Given exercise 1
Reproduce the ownCloud forum reply from "admin@pi-box:~ $ ls -al" to "25 19:14 ..", word for word.
┄┄┄┄┄┄
Thu, 02/25/2016 - 20:23

In reply to by Sam Hobbs

Hi Sam,

I think it is working now...but will celebrate once I've heard back from...

I followed your advice and only moved and linked the data directory to the HDD. My outputs are as follows:

admin@pi-box:~ $ ls /var/www/owncloud
3rdparty core indie.json public.php themes
apps cron.php l10n remote.php version.php
AUTHORS data lib resources
config db_structure.xml occ robots.txt
console.php index.html ocs settings
COPYING-AGPL index.php ocs-provider status.php
admin@pi-box:~ $ sudo ls /var/www/owncloud/data
admin index.html owncloud.db owncloud.log updater_backup

and...

admin@pi-box:~ $ ls -al /var/www/owncloud
total 180
drwxr-xr-x 13 www-data www-data 4096 Feb 25 19:49 .
drwxr-xr-x 4 www-data www-data 4096 Feb 25 19:14 ..
┄┄┄┄┄┄
Given exercise 2
Rewrite the rows from the line with "Given: Select the" to the line with "Expand the Description", replacing "dropdown" with "drop-down list" and leaving everything else unchanged.

Supplied records
┄┄┄┄┄┄
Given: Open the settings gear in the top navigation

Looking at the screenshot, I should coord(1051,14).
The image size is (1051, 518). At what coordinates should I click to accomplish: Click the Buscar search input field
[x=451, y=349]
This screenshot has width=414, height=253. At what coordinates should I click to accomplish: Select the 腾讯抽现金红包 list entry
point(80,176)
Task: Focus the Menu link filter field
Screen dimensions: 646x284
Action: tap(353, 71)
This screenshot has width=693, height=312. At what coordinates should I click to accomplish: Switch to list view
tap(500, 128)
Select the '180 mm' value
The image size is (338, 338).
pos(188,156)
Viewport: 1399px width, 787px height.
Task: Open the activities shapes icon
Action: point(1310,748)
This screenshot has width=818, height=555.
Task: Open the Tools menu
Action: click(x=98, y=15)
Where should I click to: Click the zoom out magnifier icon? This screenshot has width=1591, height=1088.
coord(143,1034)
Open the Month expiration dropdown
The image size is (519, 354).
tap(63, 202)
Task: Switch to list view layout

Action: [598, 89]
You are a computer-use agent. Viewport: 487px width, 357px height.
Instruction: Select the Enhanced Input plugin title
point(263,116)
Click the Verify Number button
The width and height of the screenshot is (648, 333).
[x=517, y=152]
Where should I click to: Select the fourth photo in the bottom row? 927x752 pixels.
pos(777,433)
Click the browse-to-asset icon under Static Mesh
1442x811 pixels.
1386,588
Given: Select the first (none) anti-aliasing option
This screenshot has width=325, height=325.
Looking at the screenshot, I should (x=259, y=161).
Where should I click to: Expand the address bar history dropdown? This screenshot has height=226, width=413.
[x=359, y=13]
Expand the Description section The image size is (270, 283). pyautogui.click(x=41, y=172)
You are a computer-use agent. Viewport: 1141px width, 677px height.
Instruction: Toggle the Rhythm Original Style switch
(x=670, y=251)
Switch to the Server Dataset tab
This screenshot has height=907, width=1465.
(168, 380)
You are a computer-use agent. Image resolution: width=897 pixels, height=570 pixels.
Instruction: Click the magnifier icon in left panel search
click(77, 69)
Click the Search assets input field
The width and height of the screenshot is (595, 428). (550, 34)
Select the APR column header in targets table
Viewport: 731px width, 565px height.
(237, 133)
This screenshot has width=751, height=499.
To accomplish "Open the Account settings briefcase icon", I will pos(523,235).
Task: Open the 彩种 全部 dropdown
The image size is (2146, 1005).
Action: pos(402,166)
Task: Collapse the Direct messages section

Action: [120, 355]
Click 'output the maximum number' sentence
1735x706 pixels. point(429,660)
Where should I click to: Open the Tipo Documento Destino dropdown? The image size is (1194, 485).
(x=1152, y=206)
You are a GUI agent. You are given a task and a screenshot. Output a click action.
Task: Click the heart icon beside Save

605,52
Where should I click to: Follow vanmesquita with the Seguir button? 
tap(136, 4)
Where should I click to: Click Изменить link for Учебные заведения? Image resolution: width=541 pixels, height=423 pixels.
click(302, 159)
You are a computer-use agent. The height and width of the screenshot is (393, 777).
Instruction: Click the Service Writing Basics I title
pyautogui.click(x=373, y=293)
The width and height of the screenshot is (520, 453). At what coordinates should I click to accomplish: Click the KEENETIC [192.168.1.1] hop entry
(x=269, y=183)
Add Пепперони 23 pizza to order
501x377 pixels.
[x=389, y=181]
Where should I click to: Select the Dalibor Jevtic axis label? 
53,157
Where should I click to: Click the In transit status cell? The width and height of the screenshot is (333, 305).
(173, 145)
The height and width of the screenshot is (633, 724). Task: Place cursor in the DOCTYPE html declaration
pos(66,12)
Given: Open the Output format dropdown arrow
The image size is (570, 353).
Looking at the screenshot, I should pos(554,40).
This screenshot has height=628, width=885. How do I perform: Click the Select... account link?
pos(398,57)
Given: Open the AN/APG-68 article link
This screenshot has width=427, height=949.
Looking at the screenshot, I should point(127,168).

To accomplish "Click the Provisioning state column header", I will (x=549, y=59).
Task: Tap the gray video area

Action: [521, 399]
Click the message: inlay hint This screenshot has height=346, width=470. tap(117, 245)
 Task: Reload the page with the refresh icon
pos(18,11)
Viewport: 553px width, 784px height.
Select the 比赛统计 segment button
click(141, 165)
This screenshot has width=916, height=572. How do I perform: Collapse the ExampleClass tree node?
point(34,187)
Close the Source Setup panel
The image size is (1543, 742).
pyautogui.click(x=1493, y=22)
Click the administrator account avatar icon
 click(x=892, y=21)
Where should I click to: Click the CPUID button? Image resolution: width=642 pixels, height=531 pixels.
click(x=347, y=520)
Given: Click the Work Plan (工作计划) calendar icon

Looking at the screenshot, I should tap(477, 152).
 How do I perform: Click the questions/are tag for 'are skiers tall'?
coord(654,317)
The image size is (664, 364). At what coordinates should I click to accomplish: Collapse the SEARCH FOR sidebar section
┄┄┄┄┄┄
Reply 1
admin@pi-box:~ $ ls -al /var/www/owncloud
total 180
drwxr-xr-x 13 www-data www-data 4096 Feb 25 19:49 .
drwxr-xr-x 4 www-data www-data 4096 Feb 25 19:14 ..

Reply 2
Given: Select the first (none) anti-aliasing option
This screenshot has width=325, height=325.
Looking at the screenshot, I should (x=259, y=161).
Where should I click to: Expand the address bar history drop-down list? This screenshot has height=226, width=413.
[x=359, y=13]
Expand the Description section The image size is (270, 283). pyautogui.click(x=41, y=172)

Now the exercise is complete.